◆ WORK REQUIRED
Copy the rows below verbatim, starting at the line containing "You are a computer-use agent. 761x371 pixels." and ending at the line containing "Looking at the screenshot, I should click(x=875, y=232).", with both of those lines included.
# DATASET RECORDS start
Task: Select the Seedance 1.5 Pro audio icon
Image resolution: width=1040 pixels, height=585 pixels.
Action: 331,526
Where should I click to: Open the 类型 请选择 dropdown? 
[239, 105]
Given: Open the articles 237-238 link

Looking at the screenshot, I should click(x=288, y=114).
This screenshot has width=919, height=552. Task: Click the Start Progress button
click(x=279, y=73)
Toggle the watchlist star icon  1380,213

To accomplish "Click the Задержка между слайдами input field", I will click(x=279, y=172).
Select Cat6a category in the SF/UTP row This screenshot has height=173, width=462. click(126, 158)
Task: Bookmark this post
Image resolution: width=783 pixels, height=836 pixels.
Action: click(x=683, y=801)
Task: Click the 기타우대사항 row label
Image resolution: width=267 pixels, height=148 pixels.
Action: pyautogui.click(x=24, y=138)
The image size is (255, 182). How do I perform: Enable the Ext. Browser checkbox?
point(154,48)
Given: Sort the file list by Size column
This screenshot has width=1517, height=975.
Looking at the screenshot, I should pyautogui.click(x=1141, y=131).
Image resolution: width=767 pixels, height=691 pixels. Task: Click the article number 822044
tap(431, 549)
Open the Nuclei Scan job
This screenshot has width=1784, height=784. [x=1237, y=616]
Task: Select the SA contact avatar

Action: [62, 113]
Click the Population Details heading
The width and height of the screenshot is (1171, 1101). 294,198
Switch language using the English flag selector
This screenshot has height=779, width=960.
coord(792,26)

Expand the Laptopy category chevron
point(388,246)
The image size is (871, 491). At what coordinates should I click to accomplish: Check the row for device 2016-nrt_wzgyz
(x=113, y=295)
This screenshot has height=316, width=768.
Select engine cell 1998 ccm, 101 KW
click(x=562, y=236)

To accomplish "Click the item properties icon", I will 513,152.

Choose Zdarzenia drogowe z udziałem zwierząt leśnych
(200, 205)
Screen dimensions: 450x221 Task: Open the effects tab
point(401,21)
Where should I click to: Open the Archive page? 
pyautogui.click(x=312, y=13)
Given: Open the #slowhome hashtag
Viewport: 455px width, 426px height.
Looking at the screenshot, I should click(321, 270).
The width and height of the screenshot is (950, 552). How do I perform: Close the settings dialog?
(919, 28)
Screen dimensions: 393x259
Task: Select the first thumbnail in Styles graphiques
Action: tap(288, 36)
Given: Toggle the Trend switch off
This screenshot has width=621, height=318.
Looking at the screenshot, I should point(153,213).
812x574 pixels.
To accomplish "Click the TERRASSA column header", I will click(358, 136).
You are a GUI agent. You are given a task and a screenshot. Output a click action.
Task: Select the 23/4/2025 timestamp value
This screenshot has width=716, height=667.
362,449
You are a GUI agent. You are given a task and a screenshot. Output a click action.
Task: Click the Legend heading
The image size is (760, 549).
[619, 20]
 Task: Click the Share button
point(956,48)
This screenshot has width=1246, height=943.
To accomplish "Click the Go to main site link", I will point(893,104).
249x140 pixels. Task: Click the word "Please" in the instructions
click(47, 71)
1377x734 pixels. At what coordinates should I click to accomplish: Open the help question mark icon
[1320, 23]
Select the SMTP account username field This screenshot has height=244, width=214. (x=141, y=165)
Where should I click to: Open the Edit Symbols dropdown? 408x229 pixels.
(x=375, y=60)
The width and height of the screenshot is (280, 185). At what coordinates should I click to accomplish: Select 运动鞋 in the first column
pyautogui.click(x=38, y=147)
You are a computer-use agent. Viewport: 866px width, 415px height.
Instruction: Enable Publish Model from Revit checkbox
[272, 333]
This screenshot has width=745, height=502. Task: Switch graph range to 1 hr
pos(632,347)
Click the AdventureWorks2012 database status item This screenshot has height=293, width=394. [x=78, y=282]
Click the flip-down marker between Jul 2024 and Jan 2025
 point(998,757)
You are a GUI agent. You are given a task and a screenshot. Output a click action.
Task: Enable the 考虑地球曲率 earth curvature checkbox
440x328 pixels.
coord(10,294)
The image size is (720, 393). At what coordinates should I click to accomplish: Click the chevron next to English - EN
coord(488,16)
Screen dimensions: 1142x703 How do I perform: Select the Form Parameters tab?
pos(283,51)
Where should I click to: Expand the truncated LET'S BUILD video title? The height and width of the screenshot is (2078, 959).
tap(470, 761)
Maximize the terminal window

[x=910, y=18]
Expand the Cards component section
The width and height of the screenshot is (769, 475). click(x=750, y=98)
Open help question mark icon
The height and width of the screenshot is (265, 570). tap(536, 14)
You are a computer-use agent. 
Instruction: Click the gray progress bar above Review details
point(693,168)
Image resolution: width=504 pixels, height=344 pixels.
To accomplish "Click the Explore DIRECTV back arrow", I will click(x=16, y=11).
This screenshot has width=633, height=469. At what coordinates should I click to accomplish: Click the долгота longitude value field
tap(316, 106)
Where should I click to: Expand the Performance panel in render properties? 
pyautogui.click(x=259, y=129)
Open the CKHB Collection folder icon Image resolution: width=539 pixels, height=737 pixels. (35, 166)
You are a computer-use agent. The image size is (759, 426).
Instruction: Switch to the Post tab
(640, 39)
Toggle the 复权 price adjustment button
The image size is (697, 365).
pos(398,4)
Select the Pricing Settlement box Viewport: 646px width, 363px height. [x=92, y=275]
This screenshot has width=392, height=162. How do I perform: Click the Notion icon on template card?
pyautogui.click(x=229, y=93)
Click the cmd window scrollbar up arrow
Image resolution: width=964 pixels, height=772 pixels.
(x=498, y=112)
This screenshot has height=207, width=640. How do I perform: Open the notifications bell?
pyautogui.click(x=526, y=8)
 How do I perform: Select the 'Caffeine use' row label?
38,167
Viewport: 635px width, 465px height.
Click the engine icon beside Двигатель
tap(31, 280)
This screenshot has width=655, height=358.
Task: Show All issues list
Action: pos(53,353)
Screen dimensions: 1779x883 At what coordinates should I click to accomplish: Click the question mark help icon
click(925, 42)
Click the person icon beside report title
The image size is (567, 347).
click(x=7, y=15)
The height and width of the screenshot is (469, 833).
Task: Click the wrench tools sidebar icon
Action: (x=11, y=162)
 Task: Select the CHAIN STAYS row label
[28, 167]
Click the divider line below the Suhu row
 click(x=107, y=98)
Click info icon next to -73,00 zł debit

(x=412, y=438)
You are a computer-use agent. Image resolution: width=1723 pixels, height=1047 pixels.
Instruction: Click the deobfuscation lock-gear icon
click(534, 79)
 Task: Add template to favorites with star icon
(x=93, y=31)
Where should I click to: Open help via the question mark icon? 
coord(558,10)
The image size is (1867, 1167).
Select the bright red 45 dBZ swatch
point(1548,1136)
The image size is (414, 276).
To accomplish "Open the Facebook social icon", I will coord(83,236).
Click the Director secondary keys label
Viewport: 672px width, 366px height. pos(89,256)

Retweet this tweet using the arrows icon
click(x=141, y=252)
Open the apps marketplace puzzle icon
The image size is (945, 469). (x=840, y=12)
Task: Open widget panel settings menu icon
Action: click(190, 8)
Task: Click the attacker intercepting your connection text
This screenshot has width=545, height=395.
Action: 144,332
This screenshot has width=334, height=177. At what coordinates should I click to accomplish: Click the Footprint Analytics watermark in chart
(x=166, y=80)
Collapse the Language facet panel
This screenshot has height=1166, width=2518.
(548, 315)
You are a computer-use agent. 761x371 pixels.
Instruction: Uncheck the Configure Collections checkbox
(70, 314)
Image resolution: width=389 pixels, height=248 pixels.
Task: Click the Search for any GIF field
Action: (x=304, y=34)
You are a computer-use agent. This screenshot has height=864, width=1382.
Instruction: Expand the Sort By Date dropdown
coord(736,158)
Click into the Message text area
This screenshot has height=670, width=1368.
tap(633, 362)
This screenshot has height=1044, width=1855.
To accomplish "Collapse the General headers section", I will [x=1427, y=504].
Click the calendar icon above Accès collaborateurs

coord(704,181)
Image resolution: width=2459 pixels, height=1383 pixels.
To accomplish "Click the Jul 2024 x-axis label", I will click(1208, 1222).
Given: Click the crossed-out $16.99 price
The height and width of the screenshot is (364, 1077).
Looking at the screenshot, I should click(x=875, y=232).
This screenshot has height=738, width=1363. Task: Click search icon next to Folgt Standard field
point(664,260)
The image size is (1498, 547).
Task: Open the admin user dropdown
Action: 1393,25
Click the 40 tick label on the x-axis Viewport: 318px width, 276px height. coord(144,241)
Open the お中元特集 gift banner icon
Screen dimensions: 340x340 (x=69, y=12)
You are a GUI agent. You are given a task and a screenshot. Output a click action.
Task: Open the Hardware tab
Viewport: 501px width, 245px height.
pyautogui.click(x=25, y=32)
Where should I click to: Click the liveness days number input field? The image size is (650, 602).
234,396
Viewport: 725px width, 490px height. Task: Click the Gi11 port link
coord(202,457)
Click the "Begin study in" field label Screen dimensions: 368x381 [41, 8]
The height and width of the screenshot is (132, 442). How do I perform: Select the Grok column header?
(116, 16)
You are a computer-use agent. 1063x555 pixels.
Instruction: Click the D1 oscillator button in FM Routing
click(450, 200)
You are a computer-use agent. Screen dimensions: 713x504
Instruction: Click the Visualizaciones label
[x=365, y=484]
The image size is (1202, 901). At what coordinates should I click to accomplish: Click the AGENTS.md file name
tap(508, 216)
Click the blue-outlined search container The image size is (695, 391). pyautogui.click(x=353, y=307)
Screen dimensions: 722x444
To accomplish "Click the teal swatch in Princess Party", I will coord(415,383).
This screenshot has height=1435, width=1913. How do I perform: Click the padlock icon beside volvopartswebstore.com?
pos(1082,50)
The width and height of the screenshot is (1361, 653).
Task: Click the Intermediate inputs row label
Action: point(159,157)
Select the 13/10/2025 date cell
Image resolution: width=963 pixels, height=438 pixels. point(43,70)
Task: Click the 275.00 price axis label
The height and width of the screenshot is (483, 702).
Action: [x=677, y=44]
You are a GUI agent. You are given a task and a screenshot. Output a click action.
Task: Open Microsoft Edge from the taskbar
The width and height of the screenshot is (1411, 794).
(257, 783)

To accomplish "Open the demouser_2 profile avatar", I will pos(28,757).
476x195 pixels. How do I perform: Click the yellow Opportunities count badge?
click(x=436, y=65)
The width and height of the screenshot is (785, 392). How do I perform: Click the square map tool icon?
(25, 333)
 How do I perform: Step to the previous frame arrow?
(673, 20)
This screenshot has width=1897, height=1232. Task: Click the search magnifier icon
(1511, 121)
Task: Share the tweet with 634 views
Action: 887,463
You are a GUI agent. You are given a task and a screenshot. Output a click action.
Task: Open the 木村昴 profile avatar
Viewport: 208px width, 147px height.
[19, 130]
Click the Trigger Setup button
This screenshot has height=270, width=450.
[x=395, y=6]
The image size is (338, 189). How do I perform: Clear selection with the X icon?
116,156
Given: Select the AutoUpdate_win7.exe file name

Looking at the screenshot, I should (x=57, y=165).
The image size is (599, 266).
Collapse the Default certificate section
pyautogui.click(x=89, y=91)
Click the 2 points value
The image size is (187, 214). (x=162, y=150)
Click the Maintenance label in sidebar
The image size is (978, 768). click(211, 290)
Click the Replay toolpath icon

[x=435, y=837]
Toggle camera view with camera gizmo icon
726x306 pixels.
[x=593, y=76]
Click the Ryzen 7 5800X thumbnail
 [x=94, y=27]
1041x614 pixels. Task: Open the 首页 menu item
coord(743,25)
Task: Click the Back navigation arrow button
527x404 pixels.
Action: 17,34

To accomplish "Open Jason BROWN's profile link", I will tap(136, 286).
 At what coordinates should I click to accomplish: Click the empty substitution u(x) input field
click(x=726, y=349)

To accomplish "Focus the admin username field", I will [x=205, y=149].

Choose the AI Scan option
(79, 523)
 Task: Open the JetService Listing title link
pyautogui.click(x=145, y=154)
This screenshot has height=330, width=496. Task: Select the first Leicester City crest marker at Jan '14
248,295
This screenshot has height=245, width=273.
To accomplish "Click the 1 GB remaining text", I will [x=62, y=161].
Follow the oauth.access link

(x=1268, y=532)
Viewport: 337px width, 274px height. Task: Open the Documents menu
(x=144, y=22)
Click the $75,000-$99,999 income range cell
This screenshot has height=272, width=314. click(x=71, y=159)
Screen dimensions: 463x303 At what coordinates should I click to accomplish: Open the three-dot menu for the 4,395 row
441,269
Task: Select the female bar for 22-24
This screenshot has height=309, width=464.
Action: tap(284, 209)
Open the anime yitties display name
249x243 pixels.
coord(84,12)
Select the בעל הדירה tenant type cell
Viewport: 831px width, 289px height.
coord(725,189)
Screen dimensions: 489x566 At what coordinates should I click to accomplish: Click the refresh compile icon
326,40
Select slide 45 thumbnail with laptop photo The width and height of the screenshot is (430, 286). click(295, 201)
# DATASET RECORDS end
◆ SOLUTION
You are a computer-use agent. 761x371 pixels.
Instruction: Uncheck the Configure Collections checkbox
(70, 314)
Image resolution: width=389 pixels, height=248 pixels.
Task: Click the Search for any GIF field
Action: (x=304, y=34)
You are a computer-use agent. This screenshot has height=864, width=1382.
Instruction: Expand the Sort By Date dropdown
coord(736,158)
Click into the Message text area
This screenshot has height=670, width=1368.
tap(633, 362)
This screenshot has height=1044, width=1855.
To accomplish "Collapse the General headers section", I will [x=1427, y=504].
Click the calendar icon above Accès collaborateurs

coord(704,181)
Image resolution: width=2459 pixels, height=1383 pixels.
To accomplish "Click the Jul 2024 x-axis label", I will click(1208, 1222).
Given: Click the crossed-out $16.99 price
The height and width of the screenshot is (364, 1077).
Looking at the screenshot, I should click(x=875, y=232).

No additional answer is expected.